Текст.

Снимают несколько дублей, пробуя и один, и другой, и третий – промежуточный – варианты. Тут дядя Ваня уже не опускает глаз, но так пристально-отсутствующе смотрит на Серебрякова, что тот на минуту теряется. Когда фильм будет смонтирован, останется впечатление, что выберут все-таки решение актера. В его репликах – не приниженность, но бесконечная усталость и опустошенность. Поэтому он и не пойдет вслед за отъезжающими – не найдет в себе сил пойти. И Астров не пойдет – все у него кончилось с Еленой Андреевной, на душе саднит, тошно.

Так завершается эпизод, но, прежде чем завершиться, он, как мы уже сказали, повернется к нам своей другой – комической стороной, которая у Чехова, а вслед за ним и у режиссера не только не снимает драматического напряжения, но придает ему более сильный, трагифарсовый характер. Так происходит и на этот раз. Серебряков ведь не случайно заговорил о трактате на тему «Как надо жить». Он занят им, а не обидой на дядю Ваню: в трактате его спасение, он конкретно обозначает переход к прежней – единственно для него возможной жизни.

Задание.
Пожалуйста, отредактируйте текст о съемке чеховского эпизода: приведите его фрагмент, который начинается со слов «Так завершается эпизод, но, прежде» и заканчивается словами «него возможной жизни.». Слово «трактате» в нем замените на «сочинении».

Исходные данные.
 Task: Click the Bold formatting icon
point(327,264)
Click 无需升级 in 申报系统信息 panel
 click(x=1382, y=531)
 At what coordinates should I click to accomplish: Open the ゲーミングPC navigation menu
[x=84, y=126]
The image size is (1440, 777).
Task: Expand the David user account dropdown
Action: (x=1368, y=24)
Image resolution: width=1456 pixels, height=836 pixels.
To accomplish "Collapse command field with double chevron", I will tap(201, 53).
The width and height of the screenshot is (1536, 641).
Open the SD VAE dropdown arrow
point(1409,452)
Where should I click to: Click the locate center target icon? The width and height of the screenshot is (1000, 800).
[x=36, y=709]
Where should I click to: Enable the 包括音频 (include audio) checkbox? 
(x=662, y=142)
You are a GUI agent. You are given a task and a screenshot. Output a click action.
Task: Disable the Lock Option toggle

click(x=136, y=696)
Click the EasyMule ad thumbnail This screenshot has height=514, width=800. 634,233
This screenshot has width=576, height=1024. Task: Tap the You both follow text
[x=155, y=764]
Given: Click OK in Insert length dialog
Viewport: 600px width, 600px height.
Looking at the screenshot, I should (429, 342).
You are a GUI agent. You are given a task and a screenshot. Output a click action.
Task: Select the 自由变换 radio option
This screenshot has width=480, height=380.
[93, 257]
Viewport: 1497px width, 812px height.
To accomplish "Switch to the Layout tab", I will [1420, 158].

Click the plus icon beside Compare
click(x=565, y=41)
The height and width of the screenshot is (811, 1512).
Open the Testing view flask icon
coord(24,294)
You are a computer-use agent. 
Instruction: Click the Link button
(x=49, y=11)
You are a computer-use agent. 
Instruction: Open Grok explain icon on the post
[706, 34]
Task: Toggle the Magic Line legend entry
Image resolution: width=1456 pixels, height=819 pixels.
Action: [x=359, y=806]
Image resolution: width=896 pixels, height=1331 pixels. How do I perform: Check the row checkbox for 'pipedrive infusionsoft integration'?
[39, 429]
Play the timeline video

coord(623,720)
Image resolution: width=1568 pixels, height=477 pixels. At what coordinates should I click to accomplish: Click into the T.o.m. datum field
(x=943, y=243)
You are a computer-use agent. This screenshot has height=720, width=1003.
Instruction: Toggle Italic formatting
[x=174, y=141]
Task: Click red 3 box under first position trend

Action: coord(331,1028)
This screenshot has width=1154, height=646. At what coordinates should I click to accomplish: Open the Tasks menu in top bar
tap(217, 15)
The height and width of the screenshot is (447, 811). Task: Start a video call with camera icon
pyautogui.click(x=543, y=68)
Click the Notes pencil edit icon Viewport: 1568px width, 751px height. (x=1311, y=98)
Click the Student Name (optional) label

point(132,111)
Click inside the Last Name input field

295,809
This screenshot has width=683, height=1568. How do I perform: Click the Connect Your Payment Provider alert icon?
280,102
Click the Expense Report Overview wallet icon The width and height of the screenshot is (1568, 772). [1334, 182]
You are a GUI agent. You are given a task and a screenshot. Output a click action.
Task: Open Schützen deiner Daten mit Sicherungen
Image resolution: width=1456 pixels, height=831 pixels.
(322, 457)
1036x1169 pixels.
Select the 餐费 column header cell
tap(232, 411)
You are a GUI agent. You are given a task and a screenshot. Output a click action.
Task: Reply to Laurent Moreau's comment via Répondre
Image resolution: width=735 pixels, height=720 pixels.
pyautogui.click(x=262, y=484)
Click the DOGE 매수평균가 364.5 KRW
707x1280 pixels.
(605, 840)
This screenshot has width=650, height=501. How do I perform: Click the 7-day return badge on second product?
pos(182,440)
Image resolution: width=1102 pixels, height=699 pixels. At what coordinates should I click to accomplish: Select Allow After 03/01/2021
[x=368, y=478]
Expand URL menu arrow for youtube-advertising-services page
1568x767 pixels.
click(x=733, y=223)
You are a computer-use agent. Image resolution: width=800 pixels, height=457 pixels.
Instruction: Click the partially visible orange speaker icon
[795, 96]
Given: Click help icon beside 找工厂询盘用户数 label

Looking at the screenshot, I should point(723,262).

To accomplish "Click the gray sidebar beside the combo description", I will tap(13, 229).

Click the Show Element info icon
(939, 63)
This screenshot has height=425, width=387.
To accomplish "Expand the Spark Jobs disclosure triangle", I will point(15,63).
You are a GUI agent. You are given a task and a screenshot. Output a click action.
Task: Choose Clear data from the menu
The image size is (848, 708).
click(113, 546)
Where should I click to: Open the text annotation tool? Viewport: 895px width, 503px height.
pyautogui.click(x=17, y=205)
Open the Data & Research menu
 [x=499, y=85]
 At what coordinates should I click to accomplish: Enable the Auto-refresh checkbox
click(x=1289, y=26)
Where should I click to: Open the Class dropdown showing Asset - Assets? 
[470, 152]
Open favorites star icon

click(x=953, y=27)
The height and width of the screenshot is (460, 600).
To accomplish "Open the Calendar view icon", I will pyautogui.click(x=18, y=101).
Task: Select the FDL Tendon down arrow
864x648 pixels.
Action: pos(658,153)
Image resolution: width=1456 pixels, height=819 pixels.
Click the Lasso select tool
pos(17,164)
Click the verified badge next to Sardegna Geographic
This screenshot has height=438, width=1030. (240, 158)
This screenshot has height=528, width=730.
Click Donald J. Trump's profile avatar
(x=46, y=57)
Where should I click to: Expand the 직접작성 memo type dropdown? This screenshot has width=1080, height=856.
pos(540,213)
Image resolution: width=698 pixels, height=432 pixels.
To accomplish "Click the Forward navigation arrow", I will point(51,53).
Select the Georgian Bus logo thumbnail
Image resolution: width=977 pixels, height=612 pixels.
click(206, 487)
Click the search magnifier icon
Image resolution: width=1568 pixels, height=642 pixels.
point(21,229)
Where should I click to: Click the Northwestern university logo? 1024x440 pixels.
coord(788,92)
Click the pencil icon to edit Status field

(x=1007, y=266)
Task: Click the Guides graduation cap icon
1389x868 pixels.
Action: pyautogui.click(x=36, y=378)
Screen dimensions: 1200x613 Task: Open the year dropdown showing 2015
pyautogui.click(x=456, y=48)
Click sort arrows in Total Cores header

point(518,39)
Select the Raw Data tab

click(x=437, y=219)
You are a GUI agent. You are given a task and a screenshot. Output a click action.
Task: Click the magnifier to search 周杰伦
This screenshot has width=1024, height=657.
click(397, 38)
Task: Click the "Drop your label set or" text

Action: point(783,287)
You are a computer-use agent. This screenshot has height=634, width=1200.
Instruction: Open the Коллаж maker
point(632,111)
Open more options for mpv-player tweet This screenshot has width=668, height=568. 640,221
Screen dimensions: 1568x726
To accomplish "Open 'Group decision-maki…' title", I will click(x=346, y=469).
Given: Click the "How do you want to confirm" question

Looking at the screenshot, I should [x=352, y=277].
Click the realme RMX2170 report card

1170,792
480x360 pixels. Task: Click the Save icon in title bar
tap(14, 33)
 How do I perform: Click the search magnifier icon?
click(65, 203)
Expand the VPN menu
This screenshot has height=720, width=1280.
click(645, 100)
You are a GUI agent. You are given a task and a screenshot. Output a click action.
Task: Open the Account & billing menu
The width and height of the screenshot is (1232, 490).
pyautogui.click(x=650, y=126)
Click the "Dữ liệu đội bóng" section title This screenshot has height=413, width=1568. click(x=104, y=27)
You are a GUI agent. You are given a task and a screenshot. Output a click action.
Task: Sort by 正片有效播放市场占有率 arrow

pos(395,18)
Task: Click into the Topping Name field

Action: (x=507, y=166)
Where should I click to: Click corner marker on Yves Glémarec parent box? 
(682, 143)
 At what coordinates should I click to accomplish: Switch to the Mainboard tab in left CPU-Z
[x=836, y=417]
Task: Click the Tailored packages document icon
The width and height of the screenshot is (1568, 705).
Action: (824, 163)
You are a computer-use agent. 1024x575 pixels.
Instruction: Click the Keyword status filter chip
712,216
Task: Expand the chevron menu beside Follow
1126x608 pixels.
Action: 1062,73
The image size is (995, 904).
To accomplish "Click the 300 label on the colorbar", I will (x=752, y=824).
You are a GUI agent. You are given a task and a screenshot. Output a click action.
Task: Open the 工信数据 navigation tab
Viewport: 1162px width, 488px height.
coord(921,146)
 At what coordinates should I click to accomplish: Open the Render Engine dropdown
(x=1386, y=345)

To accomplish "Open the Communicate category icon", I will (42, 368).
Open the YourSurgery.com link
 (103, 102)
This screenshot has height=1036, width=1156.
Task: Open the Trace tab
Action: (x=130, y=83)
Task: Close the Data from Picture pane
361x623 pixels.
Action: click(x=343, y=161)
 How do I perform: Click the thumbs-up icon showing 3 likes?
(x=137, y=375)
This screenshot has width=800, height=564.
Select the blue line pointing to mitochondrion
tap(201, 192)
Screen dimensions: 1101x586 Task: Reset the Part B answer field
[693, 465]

Ответ к заданию.
Так завершается эпизод, но, прежде чем завершиться, он, как мы уже сказали, повернется к нам своей другой – комической стороной, которая у Чехова, а вслед за ним и у режиссера не только не снимает драматического напряжения, но придает ему более сильный, трагифарсовый характер. Так происходит и на этот раз. Серебряков ведь не случайно заговорил о сочинении на тему «Как надо жить». Он занят им, а не обидой на дядю Ваню: в сочинении его спасение, он конкретно обозначает переход к прежней – единственно для него возможной жизни.